Segment Start: RECORDS SHOWN

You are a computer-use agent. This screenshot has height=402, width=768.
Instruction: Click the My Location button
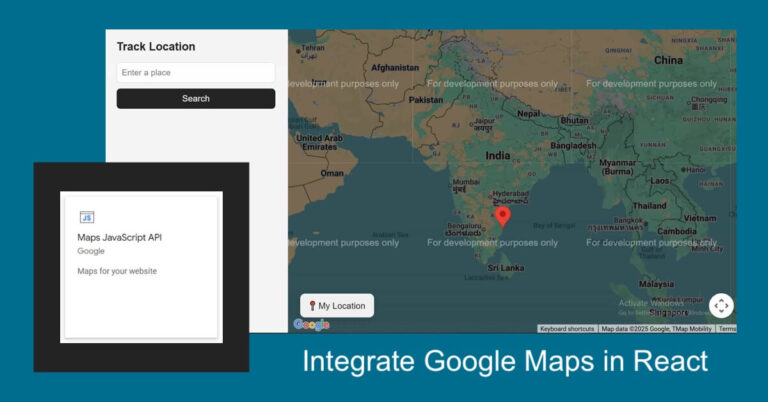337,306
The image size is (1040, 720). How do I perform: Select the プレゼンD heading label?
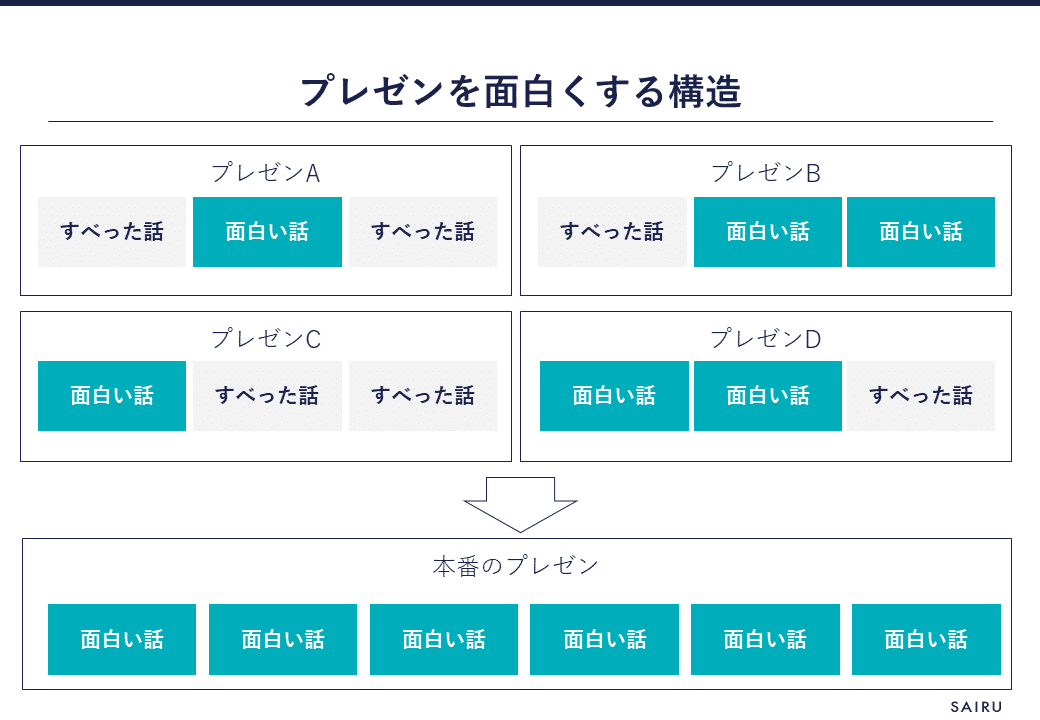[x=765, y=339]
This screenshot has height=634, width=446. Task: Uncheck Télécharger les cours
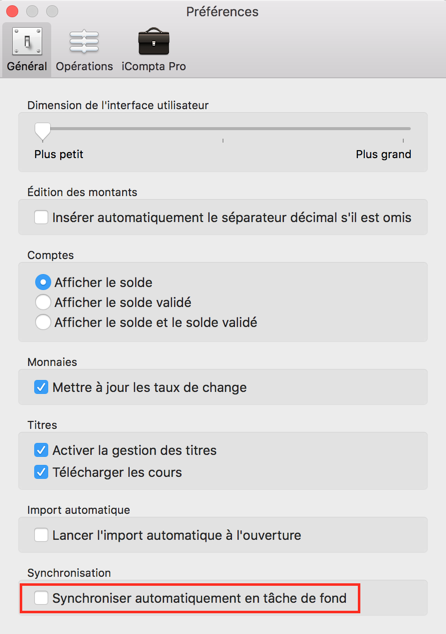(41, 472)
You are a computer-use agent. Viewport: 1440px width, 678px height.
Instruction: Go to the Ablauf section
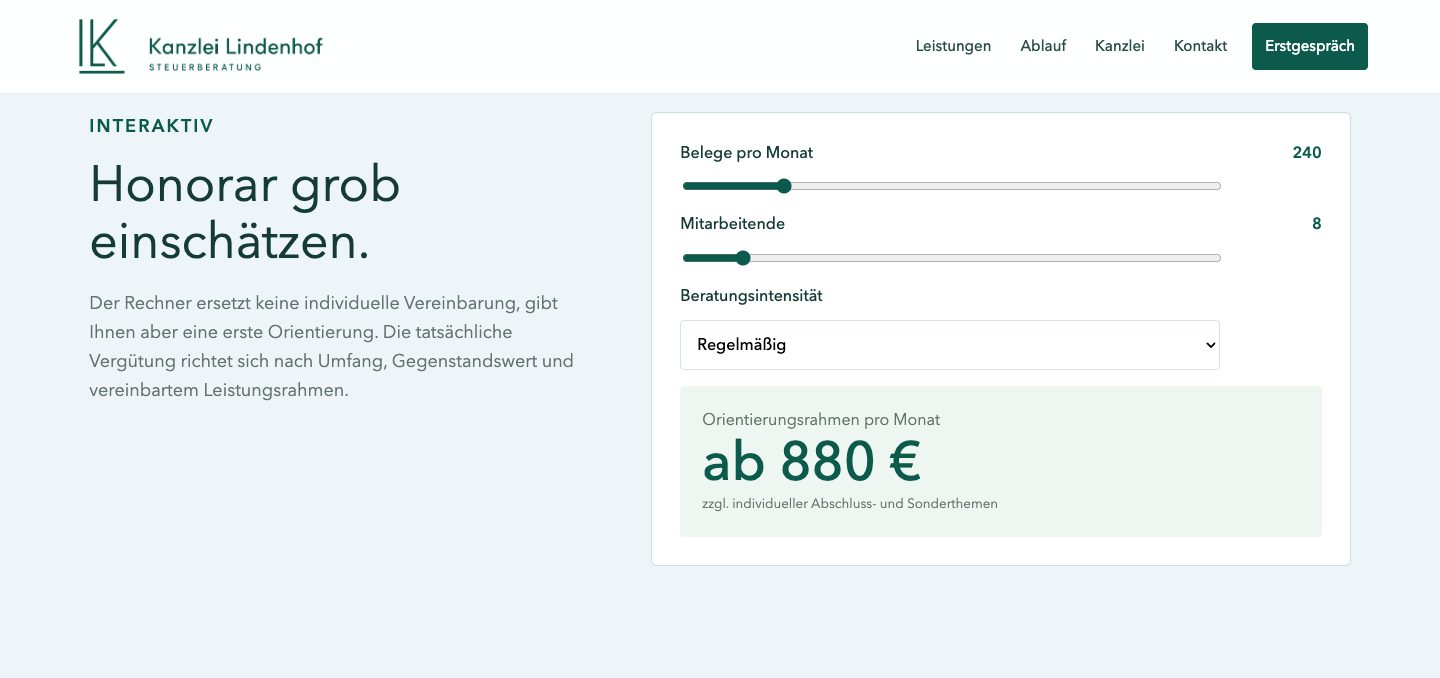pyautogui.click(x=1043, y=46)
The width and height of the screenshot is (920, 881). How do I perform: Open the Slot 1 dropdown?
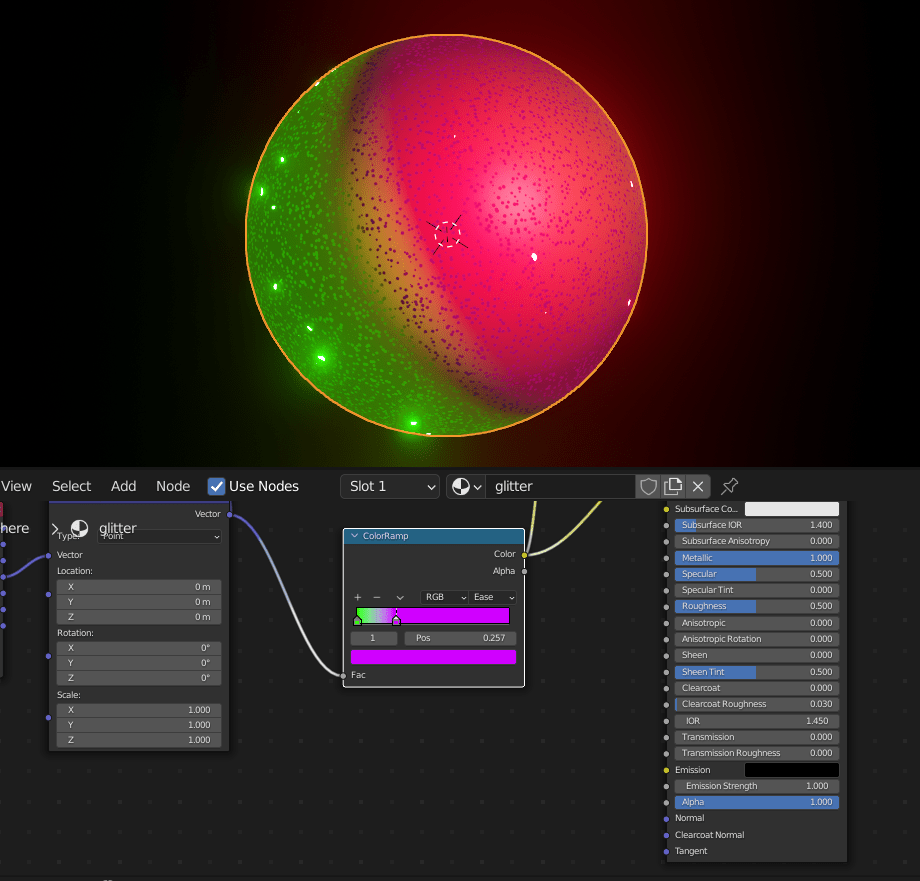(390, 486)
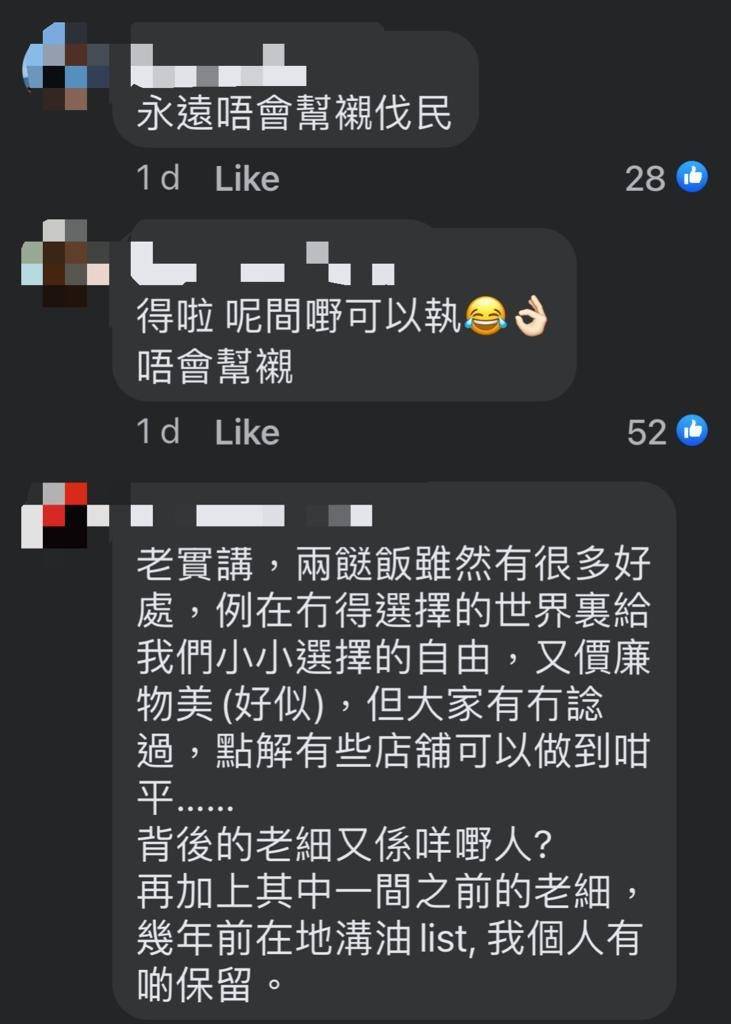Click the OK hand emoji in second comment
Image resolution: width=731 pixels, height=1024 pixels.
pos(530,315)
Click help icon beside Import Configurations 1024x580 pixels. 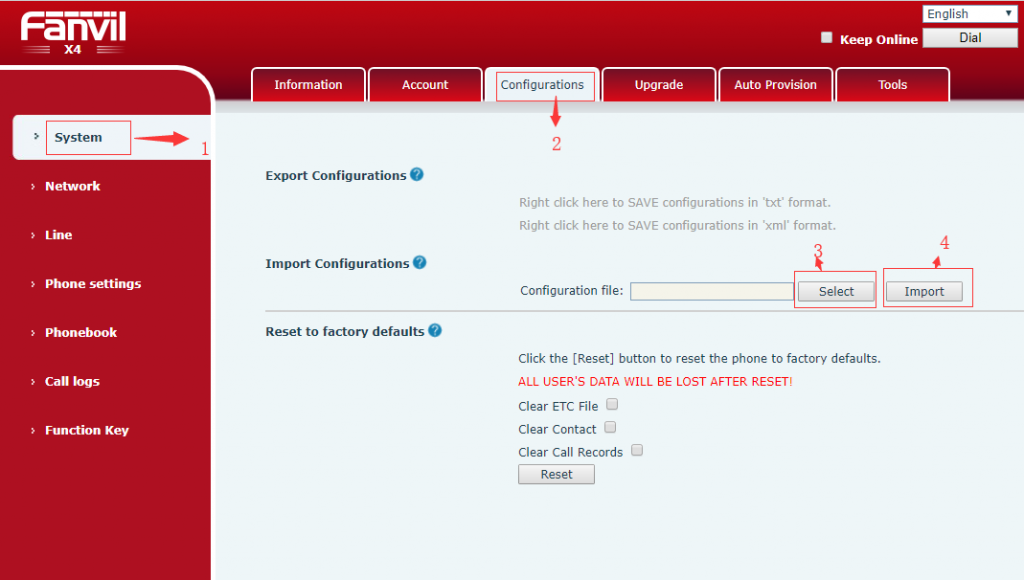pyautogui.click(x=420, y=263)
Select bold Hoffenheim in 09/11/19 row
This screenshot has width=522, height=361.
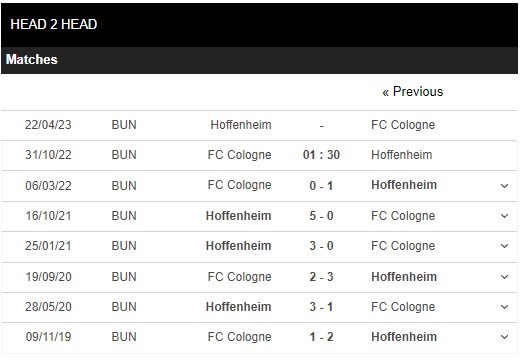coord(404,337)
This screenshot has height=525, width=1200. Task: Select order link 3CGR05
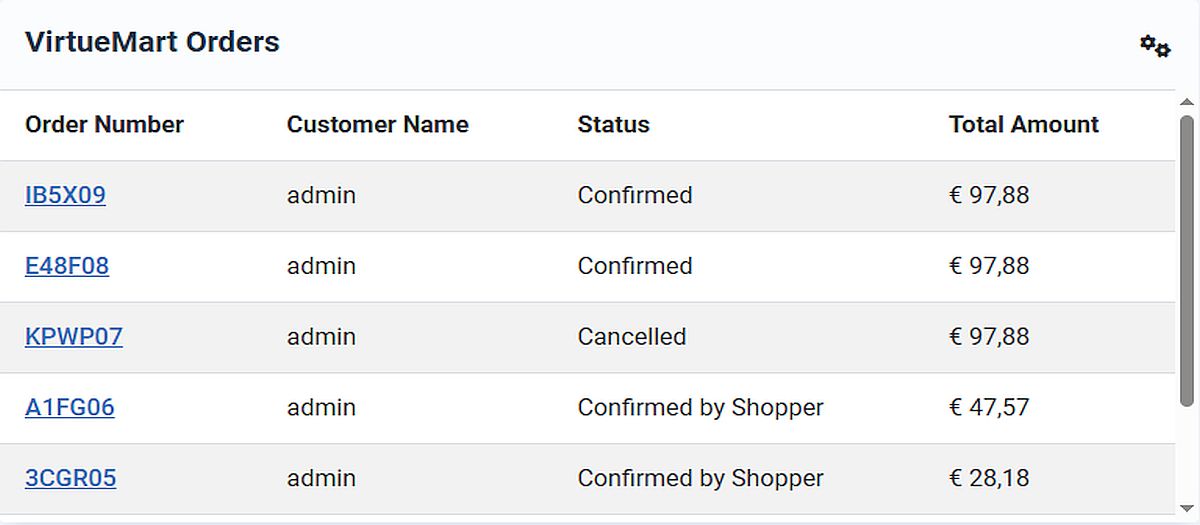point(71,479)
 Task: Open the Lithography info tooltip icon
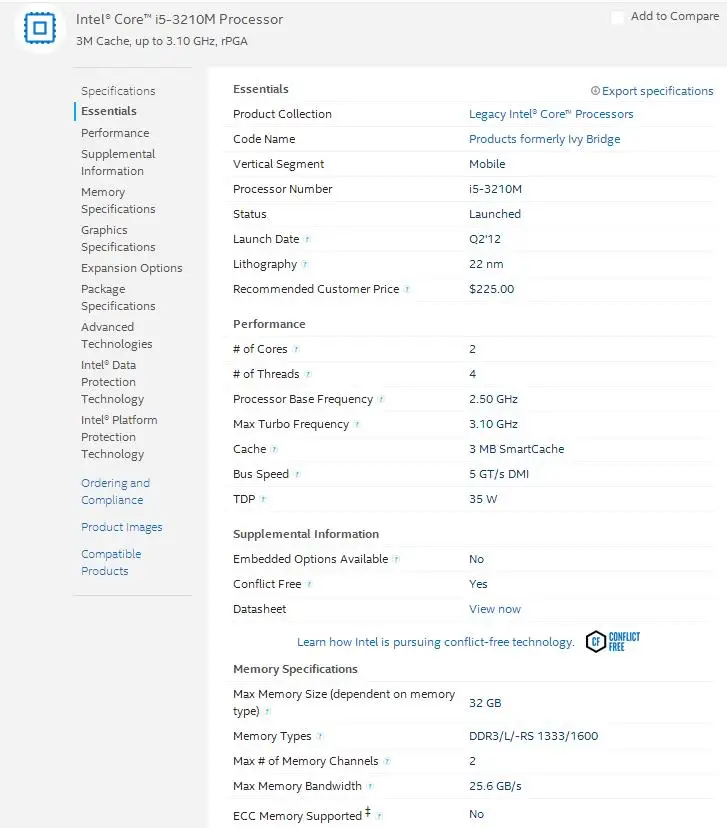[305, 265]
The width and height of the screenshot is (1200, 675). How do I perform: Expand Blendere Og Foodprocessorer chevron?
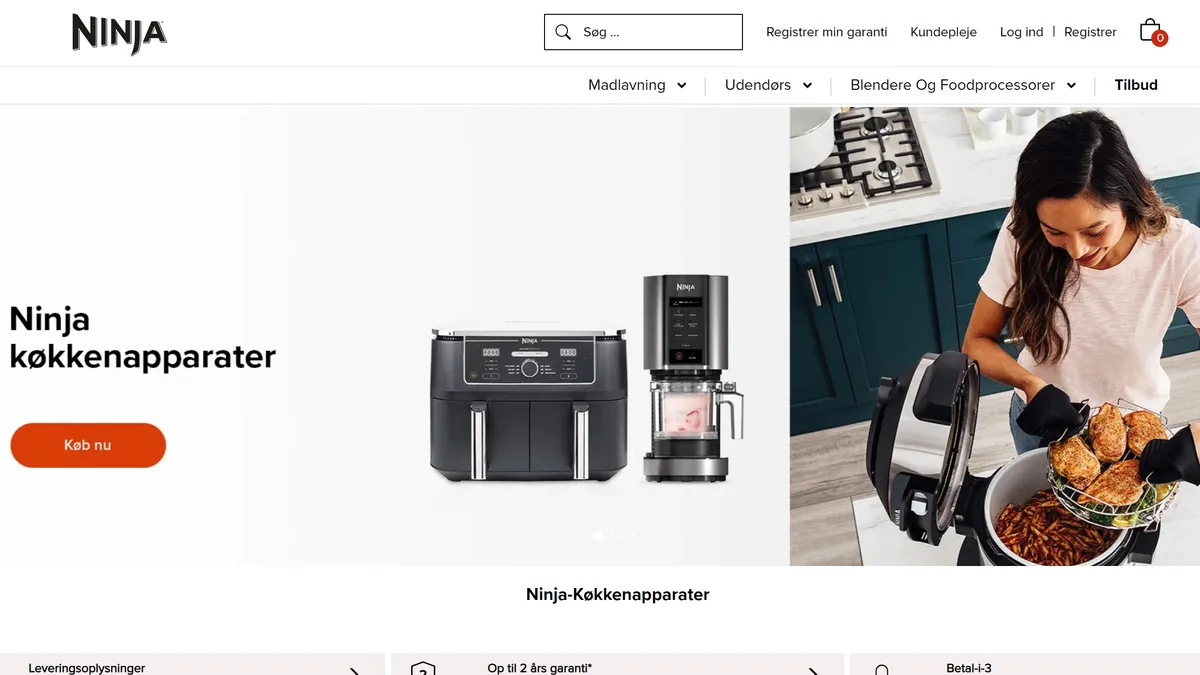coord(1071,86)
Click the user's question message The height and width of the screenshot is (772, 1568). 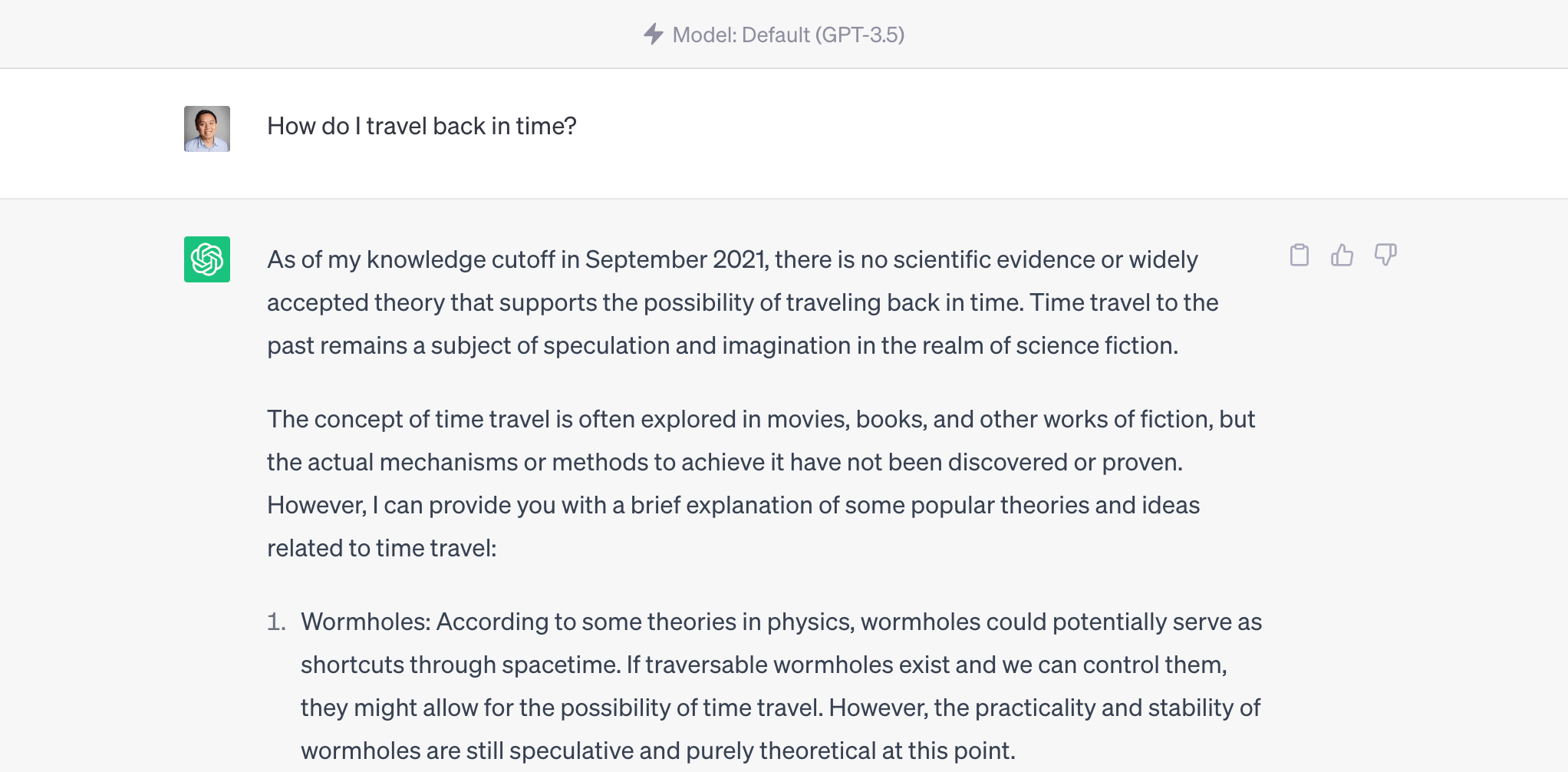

Segment End: RECORDS SHOWN

● WORK TASK
For the word "agent", go through the records and show each line that carries it.

● RESULT OF THIS TASK
You are a computer-use agent. This screenshot has height=402, width=768.
You are a computer-use agent. Viewport: 1440px width, 678px height.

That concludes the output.